SOURCE PASSAGE:
-- Opening Marker --

4th Deputy Prime Minister of Suriname
- In office 20 November 1969 – 24 December 1973
- Prime Minister: Jules Sedney
- Preceded by: Johan Kraag
- Succeeded by: Olton van Genderen

Minister of Finance
- In office 20 November 1969 – 24 December 1973
- Prime Minister: Jules Sedney
- Preceded by: Edgar Wijngaarde [nl]
- Succeeded by: Henck Arron

Minister of Agriculture, Livestock and Fisheries
- In office 30 June 1963 – 15 March 1967
- Prime Minister: Johan Adolf Pengel
- Preceded by: Sewraam Rambaran Mishre
- Succeeded by: R.L. Jankie [nl]

Personal details
- Born: Harry Sharuh Radhakishun 25 July 1921 Paramaribo, Suriname
- Died: 3 January 1983 (aged 61) Amsterdam, The Netherlands
- Party: VHP
- Spouse: Stephane (Fanny) Radhakishun-van Bruggen

= Harry Radhakishun =

Surinamese politician

Harry Sharuh Radhakishun (25 July 1921 – 3 January 1983) was a Surinamese businessman and politician. He served as Deputy Prime Minister of Suriname and Minister of Finance from 1969 to 1973, and as Minister of Agriculture, Livestock and Fisheries from 1963 to 1967.

==Early life==
Radhakishun was born in Paramaribo in 1921. He studied at the Hendrikschool (Mulo), and also attended law classes taught by Julius Caesar de Miranda. He took part for a few years in the correspondence course for accountancy and commercial sciences offered by the La Salle Extension University in Chicago.

-- Closing Marker --

Rewrite the Harry Radhakishun profile from "Harry Sharuh Radhakishun (25" up to and including "1963 to 1967.", replacing "businessman" with "entrepreneur".

DATA SECTION:
-- Opening Marker --

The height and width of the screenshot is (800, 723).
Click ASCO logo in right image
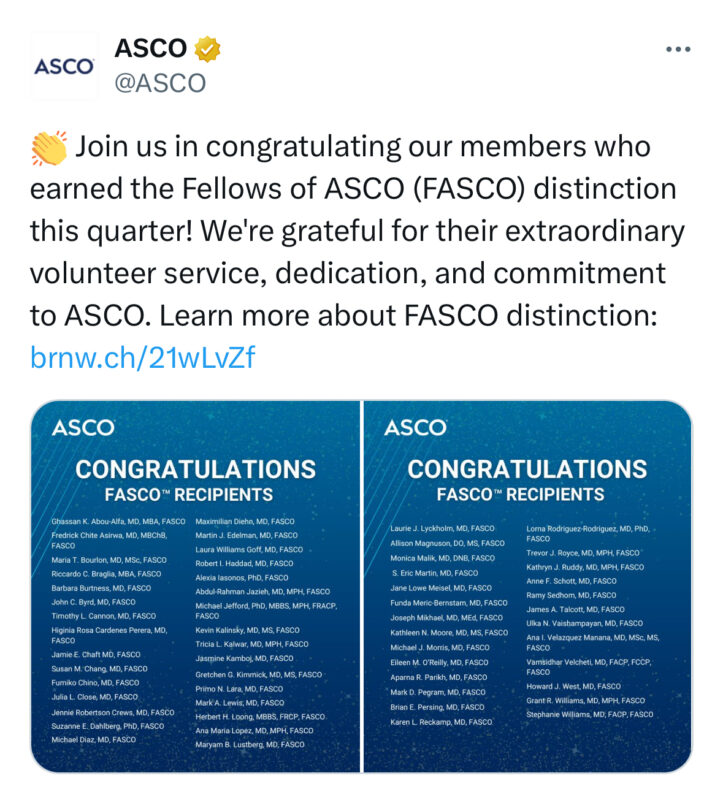[415, 428]
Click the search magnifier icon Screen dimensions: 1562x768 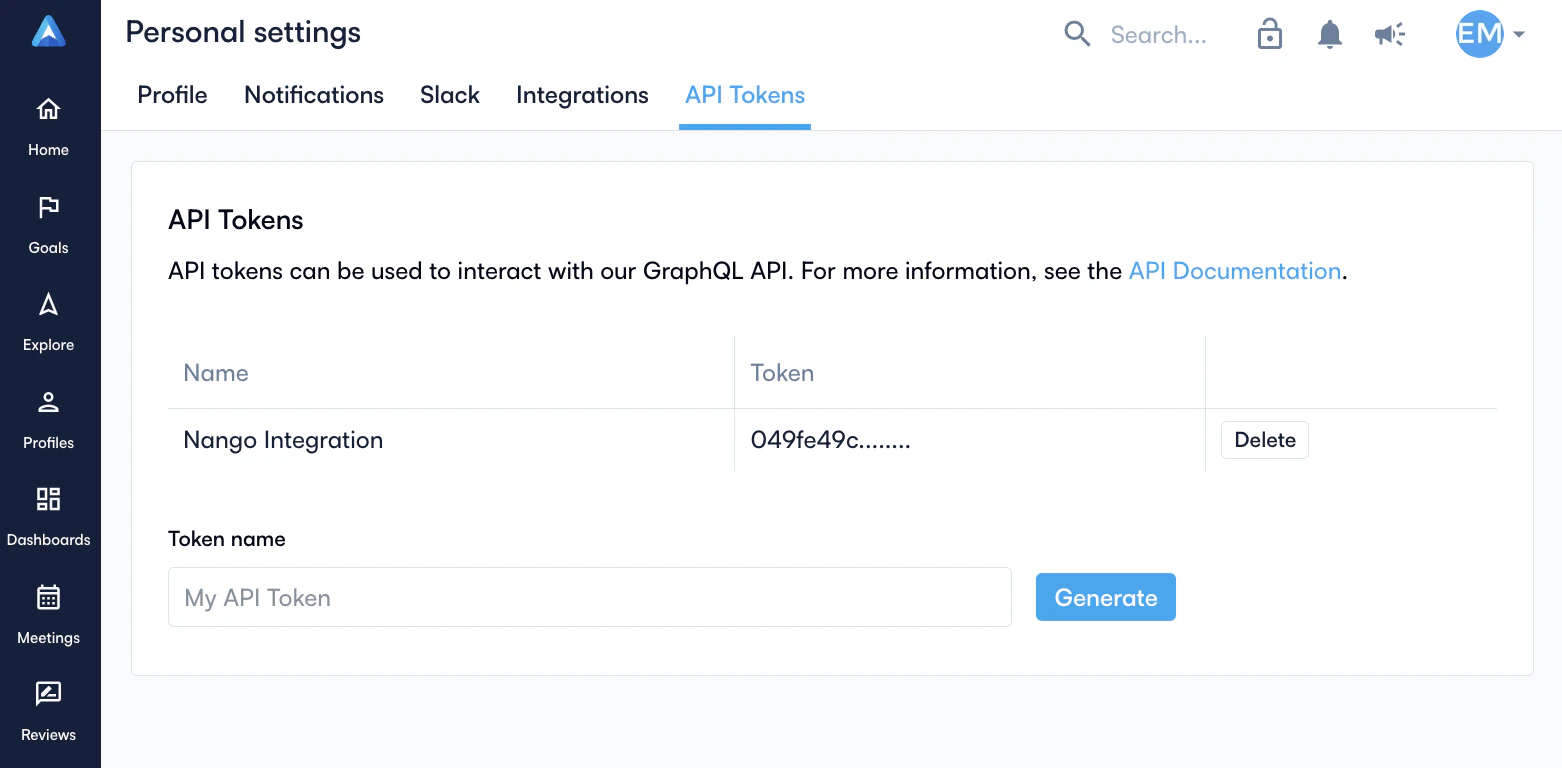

-- Closing Marker --

RESPONSE TO THE TASK:
Harry Sharuh Radhakishun (25 July 1921 – 3 January 1983) was a Surinamese entrepreneur and politician. He served as Deputy Prime Minister of Suriname and Minister of Finance from 1969 to 1973, and as Minister of Agriculture, Livestock and Fisheries from 1963 to 1967.